Make sure you have sufficient south-facing roof space to add more solar panels. All solar panels must receive the same amount of sunlight when connected to the same inverter.
Make certain the solar panels you want to add are compatible with the solar panels you have. Ideally, any added panels will be of the same type and voltage as existing panels.
Otherwise, a Maximum Power Point Tracker (MPPT) solar controller may be required to draw different amounts of current from the solar panel array. Multiply the voltage with the current to calculate the power from the array.
The MPPT controller can continuously adjust the current to obtain the maximum power possible.
Calculate whether your existing inverter has the extra capacity to cope with the additional panels. If not, you will need to upgrade your inverter.
Remember, if the inverter is too small, you will lose out on some of the energy that your system produces. If it is too large, the inverter may not perform at its optimum efficiency.
The ideal scenario is to have an inverter that is rated at 80 percent of the power rating of your PV system, since it is highly unlikely that solar panels will ever produce at 100 percent of their capacity.

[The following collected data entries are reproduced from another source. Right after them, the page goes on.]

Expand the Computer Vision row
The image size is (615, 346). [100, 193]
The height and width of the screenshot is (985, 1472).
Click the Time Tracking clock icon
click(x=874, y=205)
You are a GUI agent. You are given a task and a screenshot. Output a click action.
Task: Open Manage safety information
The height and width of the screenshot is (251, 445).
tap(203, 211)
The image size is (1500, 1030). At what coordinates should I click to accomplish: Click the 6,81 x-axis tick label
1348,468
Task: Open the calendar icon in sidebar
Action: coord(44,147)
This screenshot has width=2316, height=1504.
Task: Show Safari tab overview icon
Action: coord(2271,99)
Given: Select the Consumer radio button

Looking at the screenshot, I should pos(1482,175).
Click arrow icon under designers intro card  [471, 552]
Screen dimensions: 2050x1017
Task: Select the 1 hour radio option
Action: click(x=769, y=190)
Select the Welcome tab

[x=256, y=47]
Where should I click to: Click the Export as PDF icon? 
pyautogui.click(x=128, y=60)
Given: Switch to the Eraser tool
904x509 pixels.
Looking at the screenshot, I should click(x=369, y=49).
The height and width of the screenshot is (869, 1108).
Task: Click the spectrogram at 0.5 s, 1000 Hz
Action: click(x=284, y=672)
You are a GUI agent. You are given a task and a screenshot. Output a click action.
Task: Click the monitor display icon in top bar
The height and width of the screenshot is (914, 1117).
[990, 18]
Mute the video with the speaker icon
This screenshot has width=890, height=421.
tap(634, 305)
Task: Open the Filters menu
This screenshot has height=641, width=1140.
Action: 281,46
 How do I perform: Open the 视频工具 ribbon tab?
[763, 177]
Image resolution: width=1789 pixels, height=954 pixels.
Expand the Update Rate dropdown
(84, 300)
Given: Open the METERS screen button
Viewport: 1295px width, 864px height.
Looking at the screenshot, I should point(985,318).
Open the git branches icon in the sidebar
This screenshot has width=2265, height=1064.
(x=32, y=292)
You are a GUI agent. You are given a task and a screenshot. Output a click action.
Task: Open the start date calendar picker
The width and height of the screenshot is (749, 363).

Wire the new solar panels in parallel (positive to positive, negative to negative) with the existing panels. Parallel wiring doesn't change the voltage, but it gives more current capacity.
Make sure the newer PV modules have the same number of cells in series and are the same type (mono-crystal or polycrystalline). Only connect series strings of the same PV modules in parallel with series strings of different PV modules.
Things You Will Need
- Solar panels
- Panel connection wiring
- Charge controller
- A new development in solar system technology is the "micro-inverter." These are attached to each solar panel, ensuring that each panel operates at its own optimum voltage. This makes expanding your system easier, as you can simply add panels without having to worry about upgrading your inverter.